We entered Yo China and there he had reserved a table for two in the corner. There was something happening inside my tummy and this time it wasn’t the butter chicken. I was nervous.


I kept looking at him. He seemed nervous.

Me: Do you want to say something?
Nitin: No! What makes you say that?
Me: Well! I can read your face.
Nitin: No its nothing. Enjoy yourself.

[Oh Puppy! I guess I need to make him feel comfortable].

Me: Whatever you say won’t affect our friendship and you can trust me for life.
Nitin: I can?
Me: [smiled]

Nitin: Well! There is actually something on my mind.
Me: Carry on! I am all ears.
Nitin: [cleared his throat] Look what I am going to say; you might not like and maybe you won’t be able to accept.

[Come on Say it PUP. I have brought you on your knees and now you say I wont accept. ]

Me: Just say.
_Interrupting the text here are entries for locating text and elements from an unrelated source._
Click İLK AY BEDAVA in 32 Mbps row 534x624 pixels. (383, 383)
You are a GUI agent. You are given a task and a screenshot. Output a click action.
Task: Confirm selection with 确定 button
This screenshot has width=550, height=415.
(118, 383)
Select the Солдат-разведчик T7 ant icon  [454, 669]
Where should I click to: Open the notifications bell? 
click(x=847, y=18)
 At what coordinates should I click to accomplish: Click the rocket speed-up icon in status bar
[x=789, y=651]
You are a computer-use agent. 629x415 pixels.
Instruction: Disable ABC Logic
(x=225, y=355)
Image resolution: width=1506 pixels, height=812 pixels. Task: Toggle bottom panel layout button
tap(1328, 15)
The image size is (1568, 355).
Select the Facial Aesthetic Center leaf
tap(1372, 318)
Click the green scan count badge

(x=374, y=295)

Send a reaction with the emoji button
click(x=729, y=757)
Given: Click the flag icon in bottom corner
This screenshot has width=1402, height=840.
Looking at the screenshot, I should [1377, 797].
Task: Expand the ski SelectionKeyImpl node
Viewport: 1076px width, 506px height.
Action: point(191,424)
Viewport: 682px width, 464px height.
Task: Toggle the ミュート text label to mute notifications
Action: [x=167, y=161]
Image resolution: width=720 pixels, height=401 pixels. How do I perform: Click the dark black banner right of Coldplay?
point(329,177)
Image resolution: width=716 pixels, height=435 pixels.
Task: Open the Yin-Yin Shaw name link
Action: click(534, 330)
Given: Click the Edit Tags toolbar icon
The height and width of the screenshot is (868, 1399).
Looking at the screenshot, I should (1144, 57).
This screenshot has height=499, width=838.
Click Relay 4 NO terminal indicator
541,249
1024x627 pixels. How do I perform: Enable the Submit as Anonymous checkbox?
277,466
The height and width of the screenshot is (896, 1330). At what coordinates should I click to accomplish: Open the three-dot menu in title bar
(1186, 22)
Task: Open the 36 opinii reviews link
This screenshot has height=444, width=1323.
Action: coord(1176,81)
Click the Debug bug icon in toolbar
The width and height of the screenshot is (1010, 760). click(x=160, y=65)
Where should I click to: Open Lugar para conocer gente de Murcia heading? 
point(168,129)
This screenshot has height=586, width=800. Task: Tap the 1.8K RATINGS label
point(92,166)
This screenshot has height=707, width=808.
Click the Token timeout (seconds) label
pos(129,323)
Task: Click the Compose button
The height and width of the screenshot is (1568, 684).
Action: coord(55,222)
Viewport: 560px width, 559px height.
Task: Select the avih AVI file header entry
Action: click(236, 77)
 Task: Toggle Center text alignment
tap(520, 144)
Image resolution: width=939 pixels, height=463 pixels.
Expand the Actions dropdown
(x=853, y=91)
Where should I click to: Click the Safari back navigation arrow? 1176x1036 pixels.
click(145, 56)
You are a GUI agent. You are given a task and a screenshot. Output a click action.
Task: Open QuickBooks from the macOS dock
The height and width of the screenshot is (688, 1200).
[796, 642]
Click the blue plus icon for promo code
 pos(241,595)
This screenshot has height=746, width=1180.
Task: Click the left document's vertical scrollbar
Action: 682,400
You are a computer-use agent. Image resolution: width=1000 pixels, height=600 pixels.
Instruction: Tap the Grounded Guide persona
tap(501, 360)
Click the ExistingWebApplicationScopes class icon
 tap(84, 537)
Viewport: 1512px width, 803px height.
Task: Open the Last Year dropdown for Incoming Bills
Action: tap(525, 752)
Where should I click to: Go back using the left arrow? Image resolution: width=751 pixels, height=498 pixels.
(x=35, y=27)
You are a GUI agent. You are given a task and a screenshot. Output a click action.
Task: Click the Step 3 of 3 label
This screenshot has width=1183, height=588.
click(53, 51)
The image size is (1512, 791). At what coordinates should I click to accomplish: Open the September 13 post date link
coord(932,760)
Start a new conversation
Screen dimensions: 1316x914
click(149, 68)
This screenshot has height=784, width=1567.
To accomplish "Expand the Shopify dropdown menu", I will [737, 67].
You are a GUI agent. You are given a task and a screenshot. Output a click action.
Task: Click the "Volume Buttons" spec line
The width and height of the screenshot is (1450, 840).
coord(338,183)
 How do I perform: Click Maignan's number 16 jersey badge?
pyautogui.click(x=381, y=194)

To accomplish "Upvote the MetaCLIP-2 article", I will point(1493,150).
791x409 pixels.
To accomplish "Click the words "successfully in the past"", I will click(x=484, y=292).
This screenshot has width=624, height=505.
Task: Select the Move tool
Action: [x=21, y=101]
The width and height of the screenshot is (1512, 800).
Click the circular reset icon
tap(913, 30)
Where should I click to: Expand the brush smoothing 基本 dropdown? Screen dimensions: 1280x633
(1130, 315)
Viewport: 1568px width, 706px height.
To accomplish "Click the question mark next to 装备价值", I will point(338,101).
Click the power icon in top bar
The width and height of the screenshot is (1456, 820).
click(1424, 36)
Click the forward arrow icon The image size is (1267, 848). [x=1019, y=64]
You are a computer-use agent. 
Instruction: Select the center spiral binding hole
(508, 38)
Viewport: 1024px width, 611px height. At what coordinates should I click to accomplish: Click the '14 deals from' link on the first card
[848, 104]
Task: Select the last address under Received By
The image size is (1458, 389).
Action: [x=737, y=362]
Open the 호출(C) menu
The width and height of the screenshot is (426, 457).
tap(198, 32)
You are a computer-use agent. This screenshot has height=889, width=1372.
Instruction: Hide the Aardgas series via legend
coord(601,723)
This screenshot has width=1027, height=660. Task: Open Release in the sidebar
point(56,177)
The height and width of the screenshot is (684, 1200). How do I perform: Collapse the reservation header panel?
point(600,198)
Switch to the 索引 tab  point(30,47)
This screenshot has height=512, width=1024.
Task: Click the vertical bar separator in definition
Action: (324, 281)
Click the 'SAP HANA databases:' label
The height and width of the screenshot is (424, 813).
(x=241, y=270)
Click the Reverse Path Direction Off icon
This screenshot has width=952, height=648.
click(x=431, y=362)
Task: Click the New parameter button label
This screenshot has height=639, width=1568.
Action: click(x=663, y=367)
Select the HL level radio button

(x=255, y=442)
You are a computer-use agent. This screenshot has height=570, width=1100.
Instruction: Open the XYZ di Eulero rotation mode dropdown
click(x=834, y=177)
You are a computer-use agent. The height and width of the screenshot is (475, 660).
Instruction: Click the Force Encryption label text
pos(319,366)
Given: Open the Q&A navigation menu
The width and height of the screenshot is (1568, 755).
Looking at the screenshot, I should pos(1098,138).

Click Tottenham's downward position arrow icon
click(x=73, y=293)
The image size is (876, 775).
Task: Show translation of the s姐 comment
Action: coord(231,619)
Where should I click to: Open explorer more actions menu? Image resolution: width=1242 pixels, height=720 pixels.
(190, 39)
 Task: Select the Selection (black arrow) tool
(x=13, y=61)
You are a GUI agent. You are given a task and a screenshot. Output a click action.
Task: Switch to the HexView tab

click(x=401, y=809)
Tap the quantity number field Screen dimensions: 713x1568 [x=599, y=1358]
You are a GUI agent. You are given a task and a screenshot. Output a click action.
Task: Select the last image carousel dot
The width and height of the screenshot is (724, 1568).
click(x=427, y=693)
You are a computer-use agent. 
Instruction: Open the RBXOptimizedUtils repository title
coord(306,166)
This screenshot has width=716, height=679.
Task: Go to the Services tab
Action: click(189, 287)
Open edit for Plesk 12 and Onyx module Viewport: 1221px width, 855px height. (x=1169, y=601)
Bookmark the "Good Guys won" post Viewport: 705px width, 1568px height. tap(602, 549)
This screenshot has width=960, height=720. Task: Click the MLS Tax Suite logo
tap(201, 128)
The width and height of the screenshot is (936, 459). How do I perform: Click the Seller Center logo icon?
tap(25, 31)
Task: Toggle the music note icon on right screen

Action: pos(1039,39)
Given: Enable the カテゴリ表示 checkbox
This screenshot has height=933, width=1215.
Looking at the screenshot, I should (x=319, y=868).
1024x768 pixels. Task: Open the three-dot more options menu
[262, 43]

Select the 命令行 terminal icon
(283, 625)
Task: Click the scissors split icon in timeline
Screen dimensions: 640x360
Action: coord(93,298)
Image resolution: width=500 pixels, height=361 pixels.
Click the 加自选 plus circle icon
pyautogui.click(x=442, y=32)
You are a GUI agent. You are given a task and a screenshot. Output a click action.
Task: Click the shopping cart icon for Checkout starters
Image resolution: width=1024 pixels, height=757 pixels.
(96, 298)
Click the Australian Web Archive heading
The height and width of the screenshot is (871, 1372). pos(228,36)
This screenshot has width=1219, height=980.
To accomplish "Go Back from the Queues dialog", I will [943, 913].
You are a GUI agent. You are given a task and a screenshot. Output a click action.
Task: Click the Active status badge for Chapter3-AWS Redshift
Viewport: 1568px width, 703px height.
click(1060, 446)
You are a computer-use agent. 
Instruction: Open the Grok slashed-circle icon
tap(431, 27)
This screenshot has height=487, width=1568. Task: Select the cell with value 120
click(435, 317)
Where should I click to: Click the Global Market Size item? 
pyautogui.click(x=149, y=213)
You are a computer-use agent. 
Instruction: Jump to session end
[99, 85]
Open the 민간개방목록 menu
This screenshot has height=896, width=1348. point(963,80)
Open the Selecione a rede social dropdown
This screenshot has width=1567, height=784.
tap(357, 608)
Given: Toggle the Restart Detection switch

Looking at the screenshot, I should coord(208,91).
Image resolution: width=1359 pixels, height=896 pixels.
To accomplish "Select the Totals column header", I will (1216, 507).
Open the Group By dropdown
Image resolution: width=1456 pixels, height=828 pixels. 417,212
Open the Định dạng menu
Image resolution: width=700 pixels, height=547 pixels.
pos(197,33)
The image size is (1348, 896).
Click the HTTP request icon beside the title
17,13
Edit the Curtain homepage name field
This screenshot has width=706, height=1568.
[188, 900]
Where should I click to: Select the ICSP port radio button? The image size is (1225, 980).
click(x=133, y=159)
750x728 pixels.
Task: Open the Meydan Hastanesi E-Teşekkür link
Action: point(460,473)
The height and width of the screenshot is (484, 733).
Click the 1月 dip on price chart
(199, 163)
I am your friend and I will listen and accept.
Nitin: Thanks.

[Now I can again smell H2S; Gosh my ears turning red]

Nitin: I think I am in LOVE.
Ginni: OK. [Blush]
Nitin: This person is very important to me and I think it was Love at first sight.

[So our chemistry happened in first lecture itself.]

Nitin: I just think and think but haven’t been able to muster courage because I know I will be rejected. But today I am very sure of what I feel and so I confess.

Me: Why will you be rejected? You are such a sweetheart that only a fool can reject you.

Nitin: NO! Listen.

Thanks for the compliment. I know you care a lot about me. That’s why I chose you.
[He chose me. Good DUDE go on. You have won half the battle]

I love Rajiv.

[OHH! My GAWWWWD!]
I know you will be shocked; but its true.

[MAN! I am not shocked ; I am dead. GOD what on earth are you upto]

Nitin: I liked him when I saw him and I befriended him. He has become very important to me ever since. Then you came and I thought you became a couple. Of course it was very natural for you to be attracted to him. But I got jealous of you. I know my relationship with Rajiv is not possible but still I got jealous. When you told you both were not seeing each other; I got some sort of relief.

I still used to ask you about him because you are the only one who knew so much about him.

Being friends with you had just one motive: to learn more about him. But later, I realized I am doing wrong. Knowing you, I understood you are such a wonderful person and today you are the only person I can trust completely. Hence, I chose you to share what I am.

I am sorry; if I hurt you by saying why I became friends with you; but that’s the truth. I know you are the only person who will understand what I feel and accept me for my preferences.

[Yeah! Sure]



Tonight

I won’t mention what happened afterwards. This chapter of my life closes today. No love story with PUPPY anymore. Thank God; I dint tell anyone what I felt for PUPPY.

We both were playing games with each other. All is fair in love and war. Serves me right.

And there are just 3 words:

“OH! MY GaaaaawwwwwwwD!”

By the way I topped chemistry; some solace there.